Las Vegas Room Rates Rise to See Tropicana Fall
Posted on: August 30, 2024, 11:42h.
Last updated on: August 30, 2024, 01:37h.
Las Vegas room rates for the upcoming Tropicana implosion have risen almost as precipitously as the Trop will drop in the early morning hours of Oct. 9. That’s if you can find any rooms available.
The Tropicana is scheduled to meet its demise at 2:30 a.m. Oct. 9, pending Clark County’s approval for the implosion’s permit. This will be proceeded by a countdown and a Grucci-designed fireworks show.
At the MGM Grand as of Friday morning, a suite with a city view (which may or may not overlook the Tropicana site) now averages $1,826 a night before taxes, according to the MGM Resorts website. One week earlier, the website asks $59 for the same suite, $600 one week later.
At other nearby resorts, the Bellagio averages $749 for a two-queen room, versus $279 a week later. Vdara averages $749, versus $285 a week later.
And there are no rooms available for Oct. 8 at Mandalay Bay, the Delano, Park MGM, NoMad, New York-New York, Excalibur, Luxor, ARIA, The Cosmopolitan, or the Signature at MGM Grand, all of which have some rooms that offer a view of implosion.
Caesars Palace’s lowest rate for Oct. 8 is $599, which is $280 more than a week later. While, on the other side of the Strip, The Wynn rates for the same night average $949, $400 more than the following Tuesday.
The Trop drop does coincide with weeklong Global Gaming Expo, which last year brought 25,000 global gaming professionals into town.
However, this does not contribute a significant bump to room rates, since the prices of rooms on Oct. 7 and Oct. 9-13 are similar to those of a week earlier and later across the board.
Why Implosions Fascinate Us
Implosions have a long tradition of being turned into spectacles by Las Vegas. Celebrating loss rather than mourning it, they even share the same fireworks and countdowns that mark the passage of every year into the next on Las Vegas Boulevard.
Of course, what implosions really represent is the harsh reality of corporate owners destroying perfectly functioning old resorts, with rich connections to history and people’s lives, so they can replace them with new ones that promise more profit to their shareholders — or, in the Tropicana’s case, a new resort and a baseball stadium.

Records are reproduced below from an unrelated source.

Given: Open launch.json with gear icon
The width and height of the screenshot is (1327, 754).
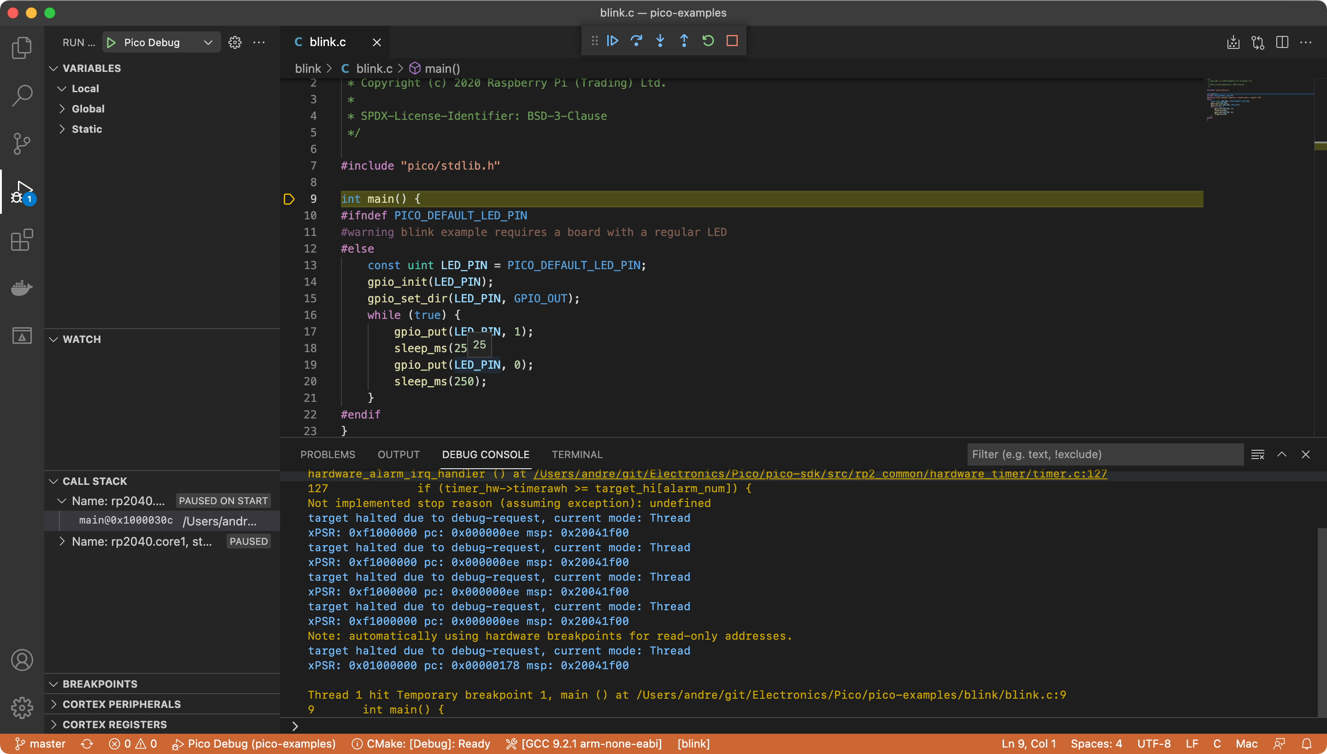Looking at the screenshot, I should [235, 42].
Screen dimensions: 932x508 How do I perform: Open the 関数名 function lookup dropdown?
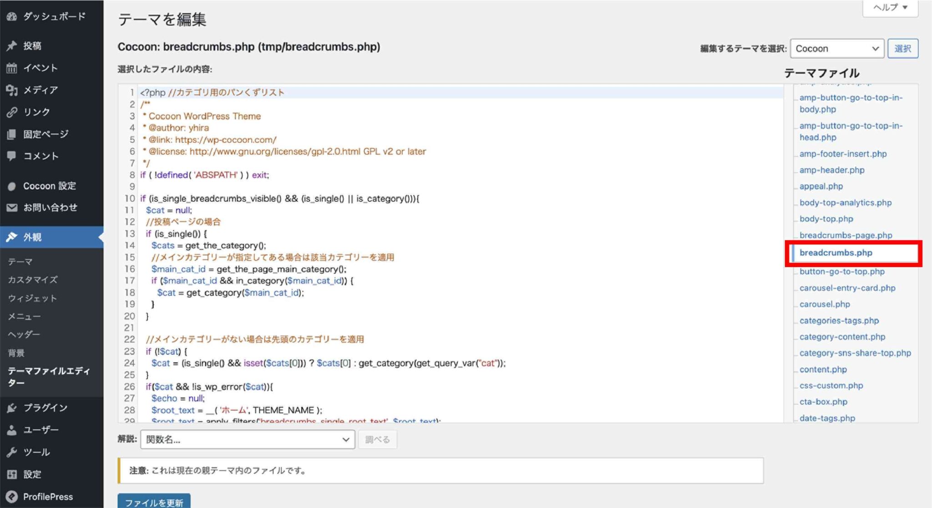point(247,439)
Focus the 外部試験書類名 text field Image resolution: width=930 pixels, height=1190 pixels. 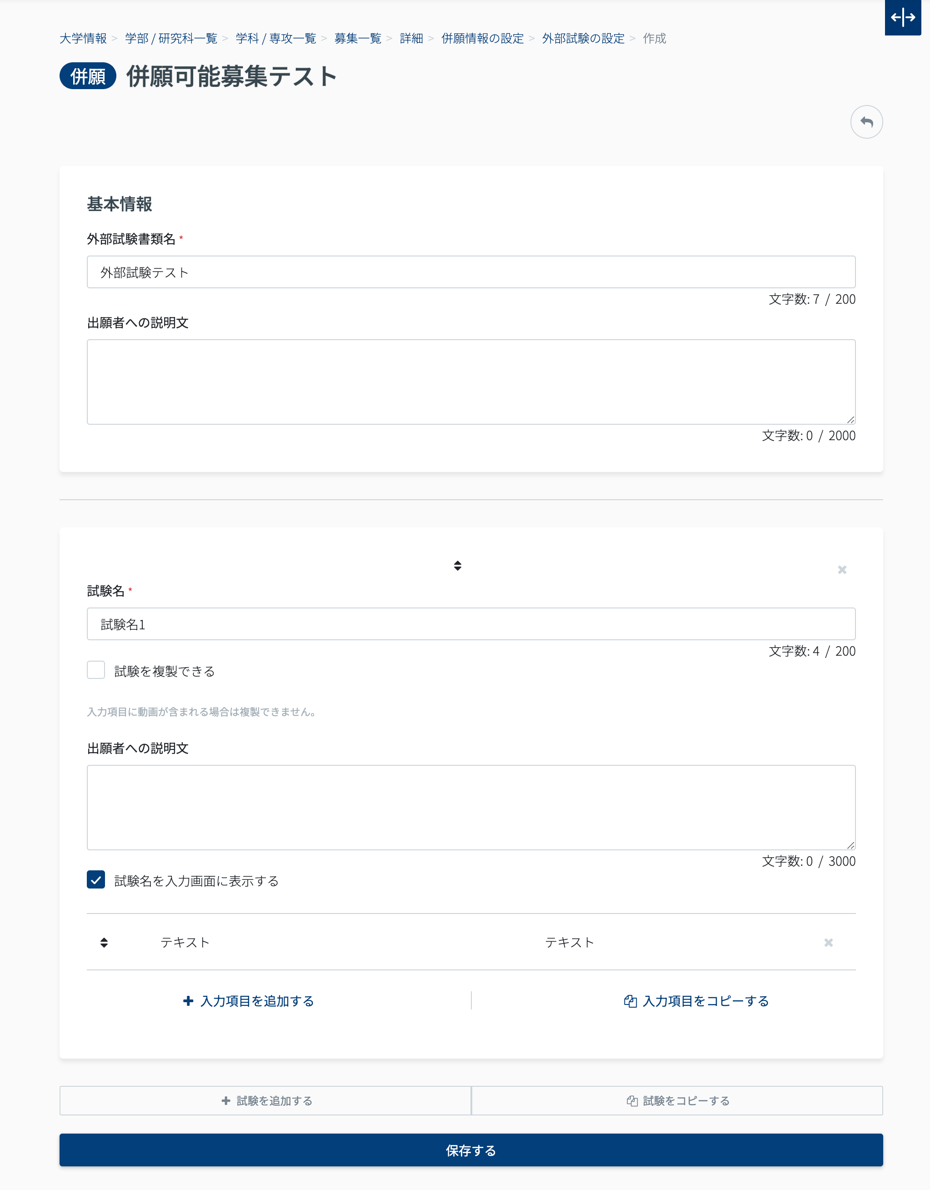471,272
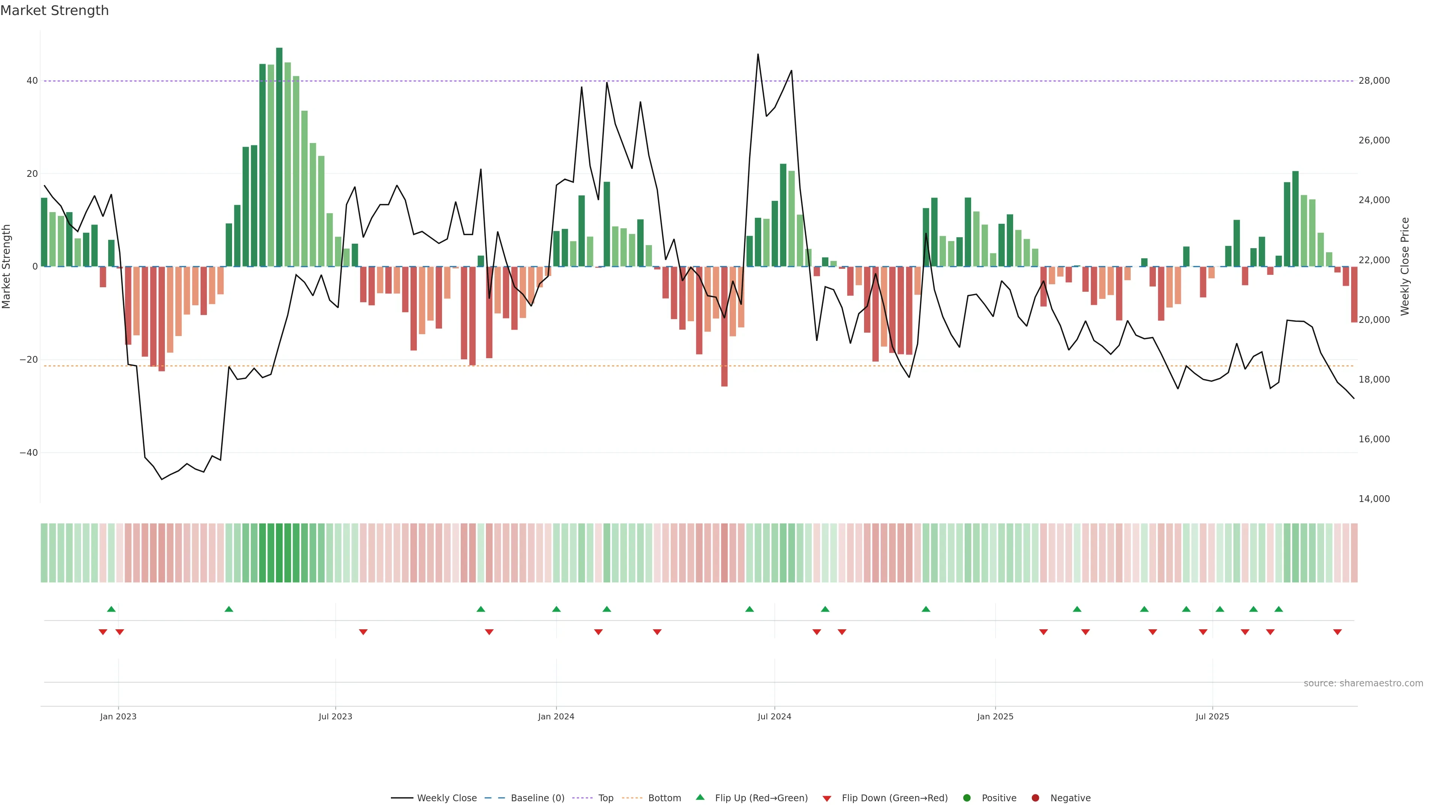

But a large structure collapsing in a controlled manner really is an engineering marvel. It also can serve as a philosophical reflection point, a humbling reminder that all things, no matter how grand or seemingly permanent, are temporary.
And it’s a thankfully rare event, which probably explains the demand to stay on the Strip on the night of the Trop’s implosion. Though implosions had been occurring every couple of years since the Dunes’ in 1993, it’s been eight years since the last one brought down the Riviera in 2016.